Metaphors from the Bible

As I suggested in Bottles or Pipes, I’m wondering if perhaps the church (and denominations) couldn’t enjoy more effective function if it incorporated a sense of flow or resource fluidity. I think this could be particularly true at the level of regional or national mission. Perhaps what we need is a “missional cloud layer” that is able to move freely over the Estonian missional landscape addressing needs where they crop up and watering liberally as it goes. When I sat down to think this through, this passage from the creation story came to mind:

“This is the account of the heavens and the earth when they were created, in the day that the Lord God made earth and heaven. Now no shrub of the field was yet on the earth, and no plant of the field had yet sprouted, for the Lord God had not sent rain upon the earth, and there was no man to cultivate the ground. But a mist used to rise from the earth and water the whole surface of the ground.”

Genesis 2:4-6

This is the introduction to the second version of the creation narrative, a more anthropological telling focusing on the creation of humanity. The time marks referring to “shrubs and plants of the field” are not a confusion of the order of events in the previous chapter (where plant life preceded the creation of man by three days) but an anticipation of humanity’s original occupation: the cultivation of God’s creation in “fieldwork”. And in this anticipation, before humans and produce began their cyclical relationship, a mist (or spring) rises up from the wells of the ground to water the earth and prepare it for tillage. What are the springs that are wetting the next generation of missional effectiveness? Where are the mists moving?

Another interesting place to look is to the missionary activity of Paul and his apostolic network. Read Acts and Paul’s letters enough and you will see that Paul was not a solo act. He was travelling, writing, and ministering with people that he met in the course of his missions. His letters begin by mentioning co-authors and end by extending personal greetings and making introductions. His letters were often hand carried by members of his entourage who were to read the letter aloud and set its teaching into motion (e.g. Phoebe in the letter to the Romans). I admit to previously thinking of Paul as the ringleader of his hand-picked ministry team but there is a body of scholarship emerging that instead depicts a missional network of locally recognized, mature and gifted believers committed to an apostolic mandate in which others like them were already engaged (e.g. book series Paul’s Social Network edited by Bruce Malina). Please don’t confuse the word apostolic here with a claim to positional authority. These people didn’t aspire to an authoritative post but were sent out to join others previously sent in their common mission of circulating the gospel and readying Hellenistic ground for missional cultivation.
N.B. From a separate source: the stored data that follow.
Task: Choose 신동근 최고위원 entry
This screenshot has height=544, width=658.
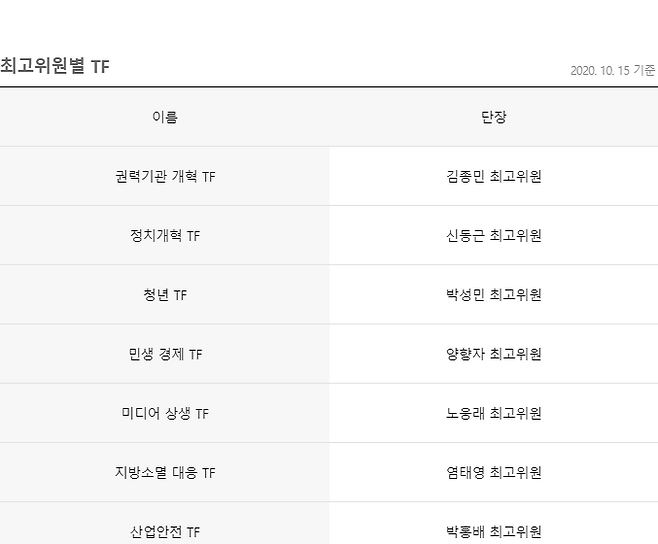Action: tap(494, 236)
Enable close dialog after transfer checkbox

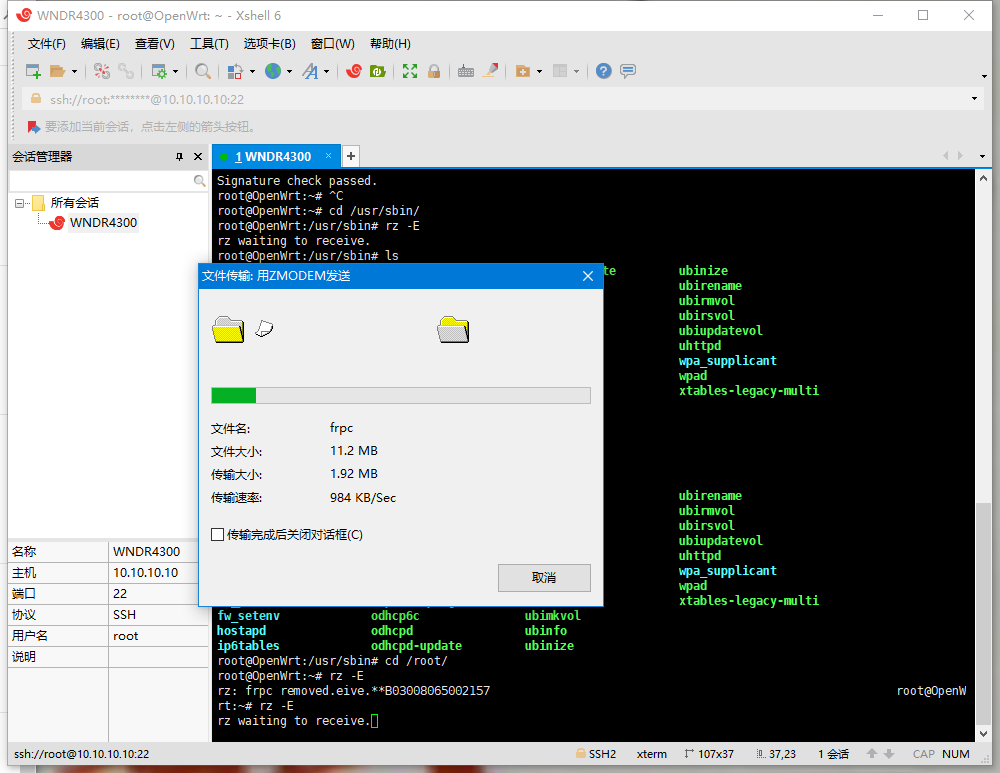218,535
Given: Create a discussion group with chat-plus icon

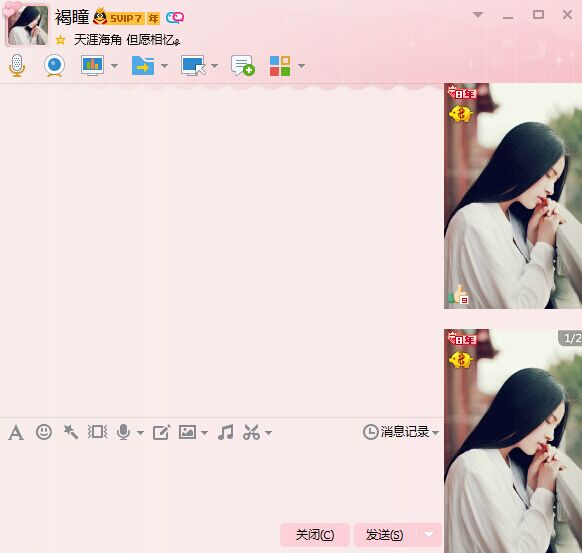Looking at the screenshot, I should click(243, 66).
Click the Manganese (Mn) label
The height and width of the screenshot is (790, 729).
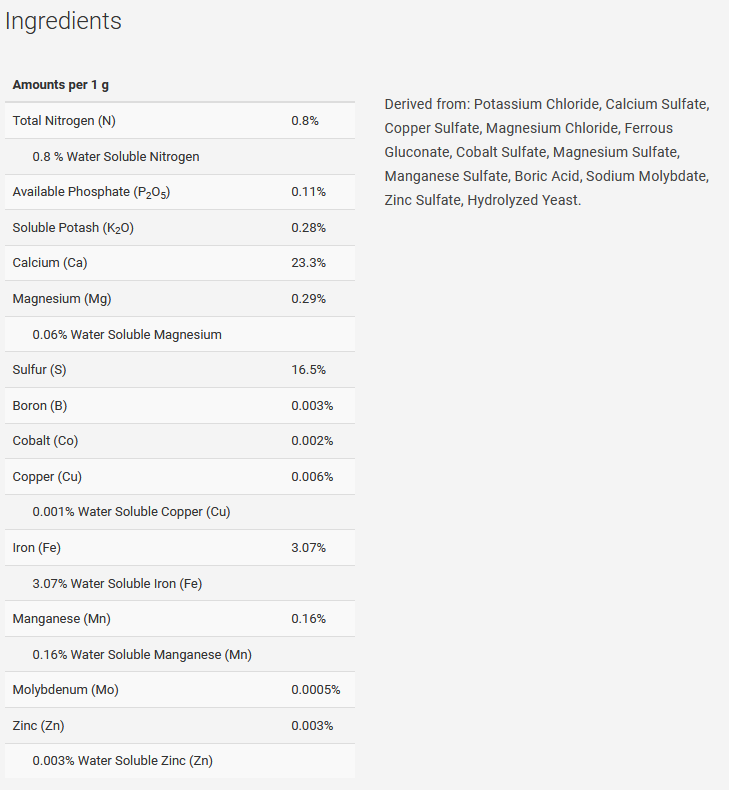click(61, 619)
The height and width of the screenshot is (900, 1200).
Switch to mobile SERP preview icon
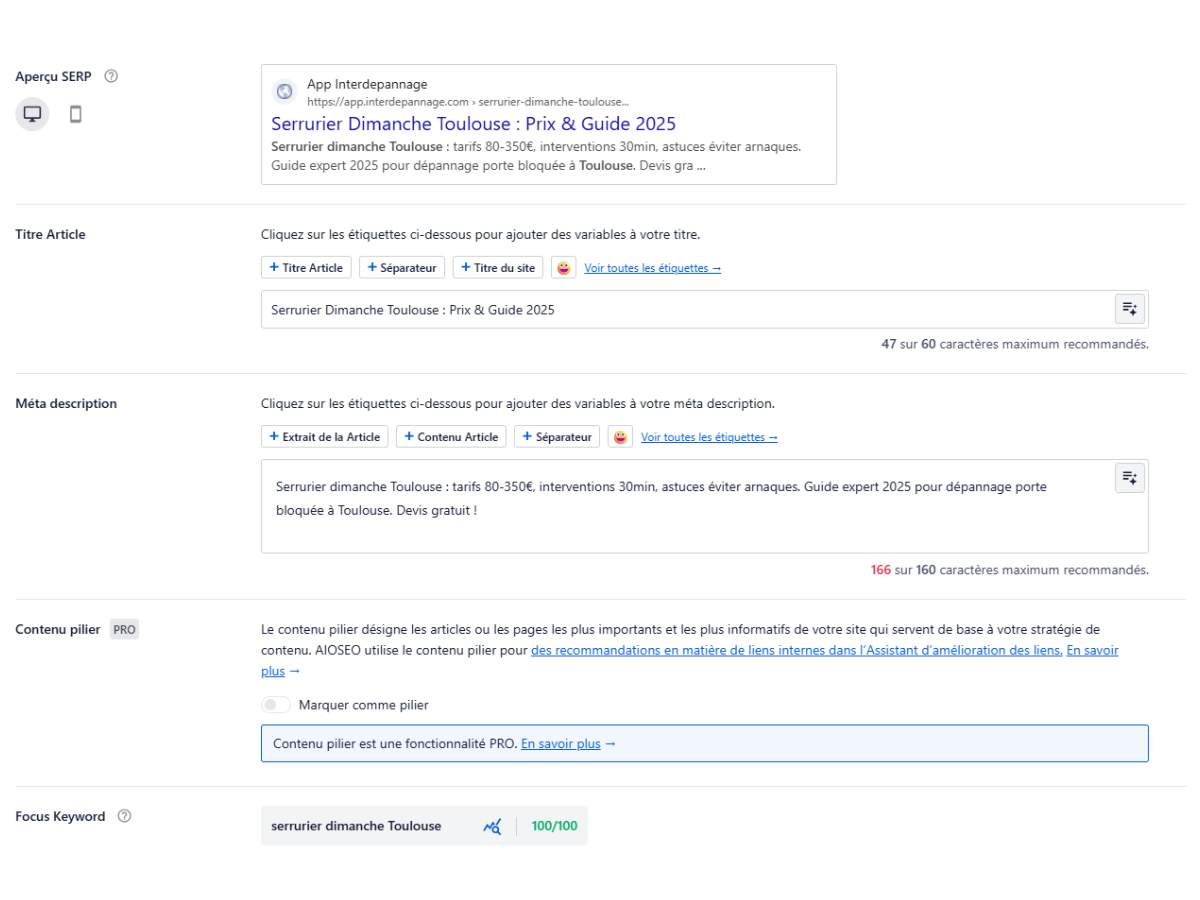[75, 114]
My friend Crick Porier is a missionary in Southern Estonia who shares my vision for this kind of missional ministry in Estonia. In a recent conversation, Crick and I were reflecting on what a privilege and gift it has been for us to have been extended by our home churches, friends and family into a remote corner of Europe and given the freedom to function in uniquely challenging assignments. Crick hit the nail on the head when he said that in some ways, the fluidity of the missionary call – a call that requires constant navigation between cultural realities – prepares us for ministries of transition. I think Crick is right about that and that his work with Converge International and mine with Alongside Ministries has primed us contribute to the preparation of a cloud-based approach to missional network formation.